— Start —
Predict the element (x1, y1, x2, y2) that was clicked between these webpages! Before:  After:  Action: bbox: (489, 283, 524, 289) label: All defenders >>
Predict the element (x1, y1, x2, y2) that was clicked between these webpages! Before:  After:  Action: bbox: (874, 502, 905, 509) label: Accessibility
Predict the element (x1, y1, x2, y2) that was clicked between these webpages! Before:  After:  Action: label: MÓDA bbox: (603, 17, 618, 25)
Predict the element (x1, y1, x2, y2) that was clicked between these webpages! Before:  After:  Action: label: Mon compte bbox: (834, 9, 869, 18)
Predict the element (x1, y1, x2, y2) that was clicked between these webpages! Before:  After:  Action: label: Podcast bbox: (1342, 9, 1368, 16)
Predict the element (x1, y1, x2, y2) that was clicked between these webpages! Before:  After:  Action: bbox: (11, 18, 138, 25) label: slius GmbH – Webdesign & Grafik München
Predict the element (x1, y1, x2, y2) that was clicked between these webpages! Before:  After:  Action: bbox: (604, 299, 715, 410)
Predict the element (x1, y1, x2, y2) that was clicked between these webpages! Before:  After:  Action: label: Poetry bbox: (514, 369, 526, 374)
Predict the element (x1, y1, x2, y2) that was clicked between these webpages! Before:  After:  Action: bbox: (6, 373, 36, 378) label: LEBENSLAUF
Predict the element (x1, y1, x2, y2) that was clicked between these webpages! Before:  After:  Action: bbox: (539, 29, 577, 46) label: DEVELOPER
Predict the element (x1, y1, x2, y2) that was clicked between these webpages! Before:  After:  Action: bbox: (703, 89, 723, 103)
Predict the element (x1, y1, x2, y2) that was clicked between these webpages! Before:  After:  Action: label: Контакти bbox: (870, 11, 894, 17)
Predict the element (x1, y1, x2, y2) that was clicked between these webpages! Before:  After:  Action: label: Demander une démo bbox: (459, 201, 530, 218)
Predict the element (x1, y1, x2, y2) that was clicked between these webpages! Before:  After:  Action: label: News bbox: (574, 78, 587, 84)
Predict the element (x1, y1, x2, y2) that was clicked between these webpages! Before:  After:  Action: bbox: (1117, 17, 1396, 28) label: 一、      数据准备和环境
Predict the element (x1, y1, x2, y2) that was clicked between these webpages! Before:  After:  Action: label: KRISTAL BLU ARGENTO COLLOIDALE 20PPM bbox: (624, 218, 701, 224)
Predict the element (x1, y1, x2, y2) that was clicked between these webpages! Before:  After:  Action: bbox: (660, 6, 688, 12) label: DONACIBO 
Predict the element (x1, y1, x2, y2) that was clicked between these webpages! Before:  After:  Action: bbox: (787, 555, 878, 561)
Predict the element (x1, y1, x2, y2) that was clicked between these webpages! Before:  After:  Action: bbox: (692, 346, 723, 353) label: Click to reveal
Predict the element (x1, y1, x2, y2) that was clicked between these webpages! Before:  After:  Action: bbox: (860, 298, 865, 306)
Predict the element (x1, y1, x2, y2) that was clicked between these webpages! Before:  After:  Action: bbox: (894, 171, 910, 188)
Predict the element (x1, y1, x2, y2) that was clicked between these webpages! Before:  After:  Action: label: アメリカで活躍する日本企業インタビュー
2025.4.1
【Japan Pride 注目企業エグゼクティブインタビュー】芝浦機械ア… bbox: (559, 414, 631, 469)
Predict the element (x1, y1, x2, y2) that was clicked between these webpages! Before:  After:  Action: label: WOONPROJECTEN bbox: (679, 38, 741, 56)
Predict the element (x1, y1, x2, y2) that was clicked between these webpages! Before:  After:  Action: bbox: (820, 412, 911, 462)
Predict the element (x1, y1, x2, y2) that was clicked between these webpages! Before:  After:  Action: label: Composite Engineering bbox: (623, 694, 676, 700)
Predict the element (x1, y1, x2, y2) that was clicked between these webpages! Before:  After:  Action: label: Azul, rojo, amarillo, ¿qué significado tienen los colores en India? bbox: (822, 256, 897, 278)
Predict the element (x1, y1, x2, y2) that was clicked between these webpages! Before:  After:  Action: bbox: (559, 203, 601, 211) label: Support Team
— End —
* **BRIEF**
Reproduce the data above word for word, everything from its first line down to the line containing "89, 723, 103)", with both of those lines included.

* **FULL RESPONSE**
Predict the element (x1, y1, x2, y2) that was clicked between these webpages! Before:  After:  Action: bbox: (489, 283, 524, 289) label: All defenders >>
Predict the element (x1, y1, x2, y2) that was clicked between these webpages! Before:  After:  Action: bbox: (874, 502, 905, 509) label: Accessibility
Predict the element (x1, y1, x2, y2) that was clicked between these webpages! Before:  After:  Action: label: MÓDA bbox: (603, 17, 618, 25)
Predict the element (x1, y1, x2, y2) that was clicked between these webpages! Before:  After:  Action: label: Mon compte bbox: (834, 9, 869, 18)
Predict the element (x1, y1, x2, y2) that was clicked between these webpages! Before:  After:  Action: label: Podcast bbox: (1342, 9, 1368, 16)
Predict the element (x1, y1, x2, y2) that was clicked between these webpages! Before:  After:  Action: bbox: (11, 18, 138, 25) label: slius GmbH – Webdesign & Grafik München
Predict the element (x1, y1, x2, y2) that was clicked between these webpages! Before:  After:  Action: bbox: (604, 299, 715, 410)
Predict the element (x1, y1, x2, y2) that was clicked between these webpages! Before:  After:  Action: label: Poetry bbox: (514, 369, 526, 374)
Predict the element (x1, y1, x2, y2) that was clicked between these webpages! Before:  After:  Action: bbox: (6, 373, 36, 378) label: LEBENSLAUF
Predict the element (x1, y1, x2, y2) that was clicked between these webpages! Before:  After:  Action: bbox: (539, 29, 577, 46) label: DEVELOPER
Predict the element (x1, y1, x2, y2) that was clicked between these webpages! Before:  After:  Action: bbox: (703, 89, 723, 103)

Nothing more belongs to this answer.